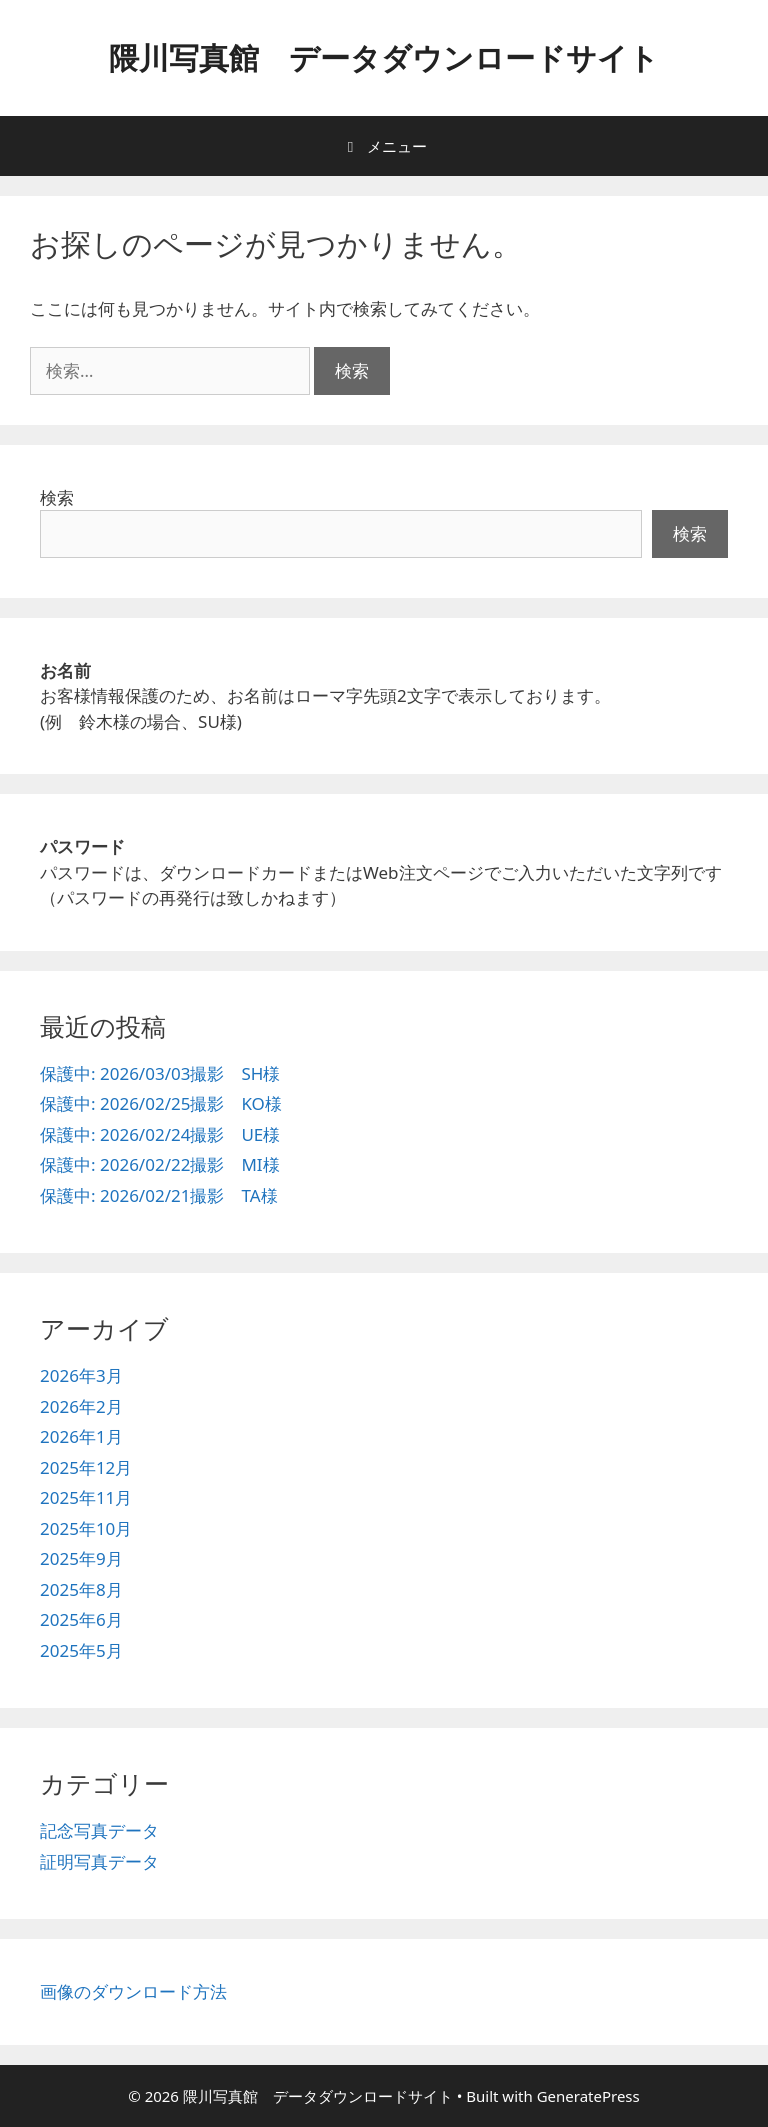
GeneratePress (588, 2096)
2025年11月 (86, 1497)
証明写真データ (99, 1861)
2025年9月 (81, 1558)
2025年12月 (86, 1467)
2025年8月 (81, 1589)
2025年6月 (81, 1619)
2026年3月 (81, 1375)
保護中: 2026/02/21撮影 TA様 (159, 1195)
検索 (57, 497)
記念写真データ (99, 1830)
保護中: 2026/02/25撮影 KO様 (161, 1103)
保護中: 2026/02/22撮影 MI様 (160, 1164)
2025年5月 (81, 1650)
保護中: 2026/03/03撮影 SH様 (160, 1073)
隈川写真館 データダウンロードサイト (384, 57)
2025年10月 (86, 1528)
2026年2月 (81, 1406)
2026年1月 (81, 1436)
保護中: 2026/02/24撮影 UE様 (160, 1134)
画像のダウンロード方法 (133, 1991)
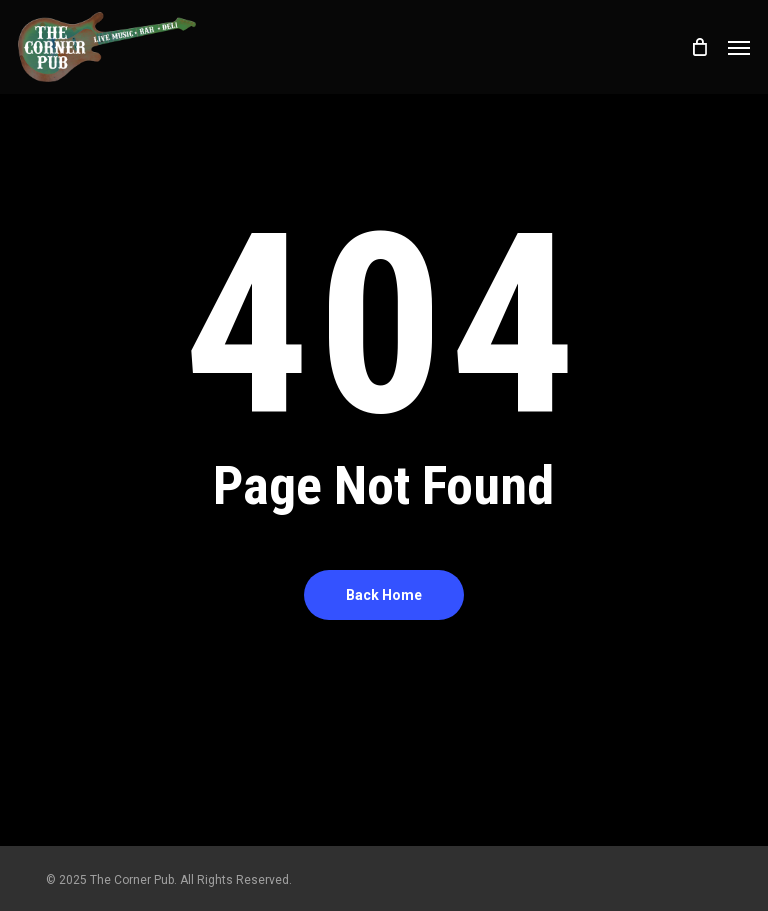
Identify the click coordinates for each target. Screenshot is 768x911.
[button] (739, 47)
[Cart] (699, 47)
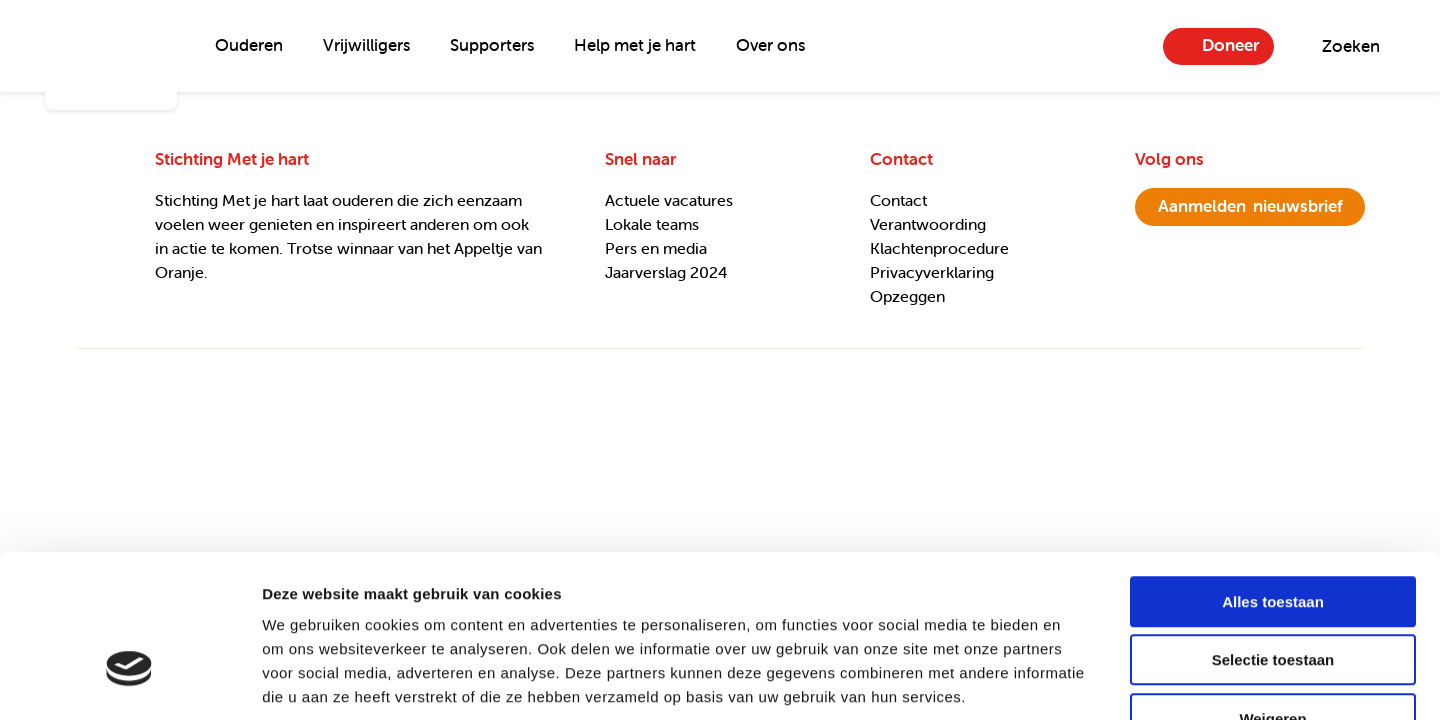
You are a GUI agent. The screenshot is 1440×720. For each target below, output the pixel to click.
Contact (898, 200)
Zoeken (1351, 46)
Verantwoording (928, 224)
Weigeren (1272, 592)
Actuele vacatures (669, 200)
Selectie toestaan (1273, 534)
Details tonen (1080, 680)
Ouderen (249, 45)
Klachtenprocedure (939, 248)
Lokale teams (652, 224)
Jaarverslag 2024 (666, 272)
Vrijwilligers (366, 45)
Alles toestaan (1273, 475)
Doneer (1230, 45)
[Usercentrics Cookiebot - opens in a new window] (129, 681)
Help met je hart (635, 45)
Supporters (492, 45)
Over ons (770, 45)
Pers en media (656, 248)
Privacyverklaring (932, 272)
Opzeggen (907, 296)
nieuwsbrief (1250, 206)
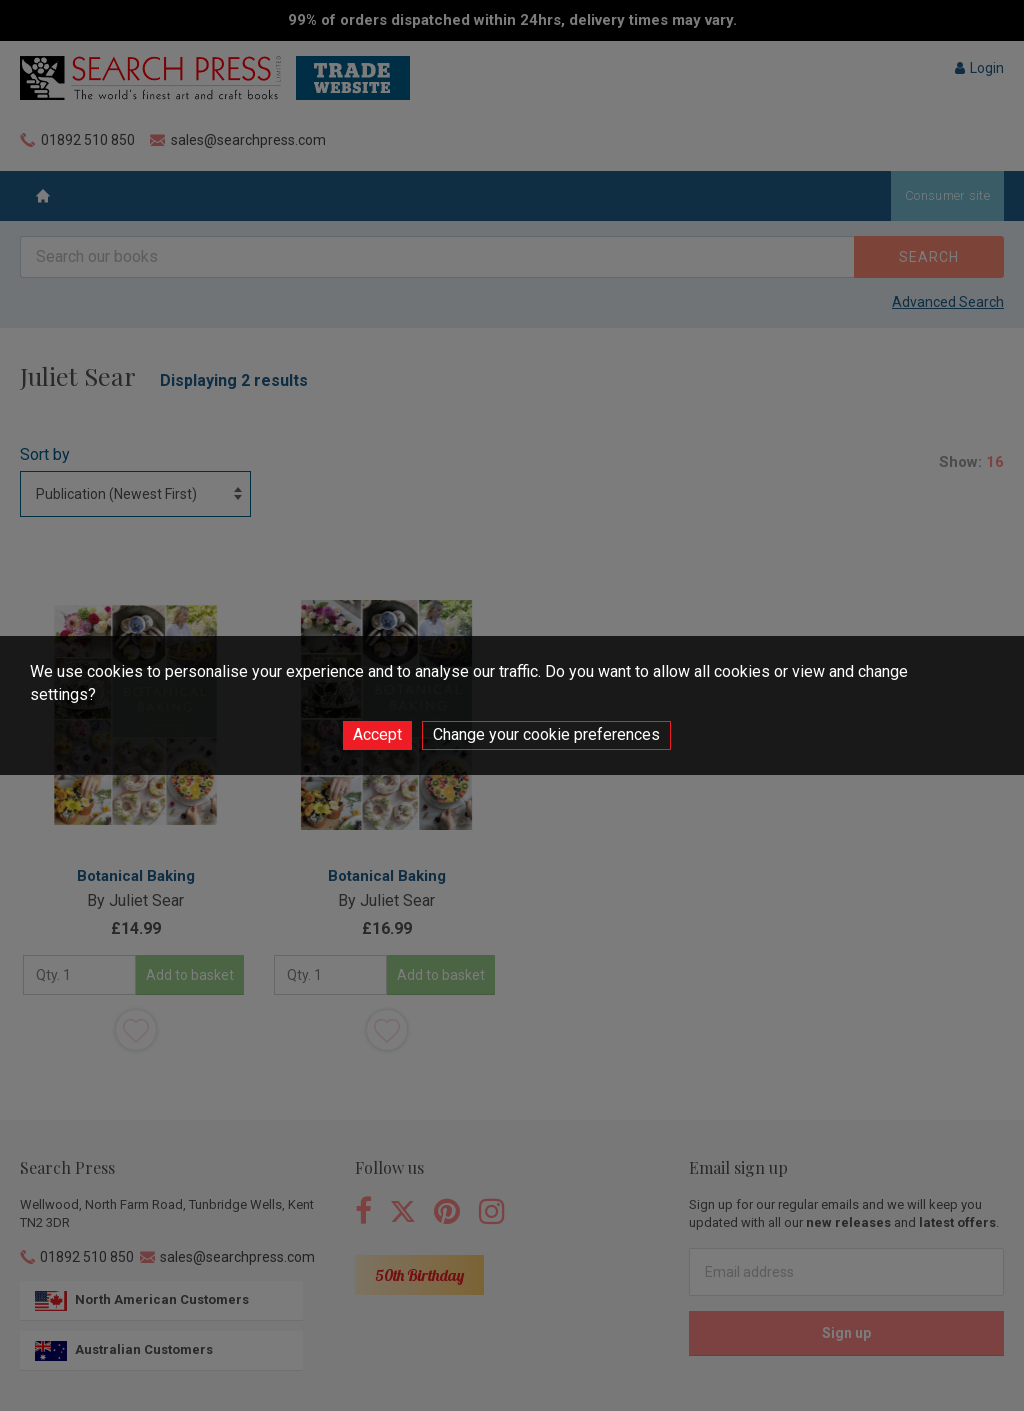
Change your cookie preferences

WHAT YOU ARE ASKED TO DO: Starting at the beginning of the data and ending at the line that contains "[Usercentrics Cookiebot - opens", write those lines out again with the requests kept, and shift every coordinate in the answers by -42. Leave the pictures out.

ANSWER FOR THIS EXERCISE:
GeneratePress (546, 2054)
2025年11月 (44, 1455)
証明写真データ (57, 1819)
2025年9月 (39, 1516)
2025年12月 (44, 1425)
2025年8月 (39, 1547)
2025年6月 (39, 1577)
2026年3月 (39, 1333)
保護中: 2026/02/21撮影 TA様 (117, 1153)
検索 (15, 455)
記念写真データ (57, 1788)
保護中: 2026/02/25撮影 KO様 (119, 1061)
保護中: 2026/02/22撮影 MI様 (118, 1122)
2025年5月 (39, 1608)
保護中: 2026/03/03撮影 SH様 (118, 1031)
隈川写真館 データダウンロードサイト (342, 15)
2025年10月 (44, 1486)
2026年2月 (39, 1364)
2026年1月 (39, 1394)
保護中: 2026/02/24撮影 UE様 (118, 1092)
画像のダウンロード方法 (91, 1949)
Identify the click coordinates for each target. Screenshot is 768x911.
[button] (697, 5)
[Cart] (657, 5)
You are a GUI agent. The screenshot is 1440×720. For each target below, output the pixel to click.
Contact (856, 158)
Zoeken (1309, 4)
Verantwoording (886, 182)
Weigeren (1230, 550)
Actuele vacatures (627, 158)
Selectie toestaan (1231, 492)
Details tonen (1038, 638)
Ouderen (207, 3)
Klachtenprocedure (897, 206)
Lokale teams (610, 182)
Jaarverslag 2024 (624, 230)
Vrijwilligers (324, 3)
Alles toestaan (1231, 433)
Doneer (1188, 3)
[Usercentrics Cookiebot - opens in a new window] (87, 639)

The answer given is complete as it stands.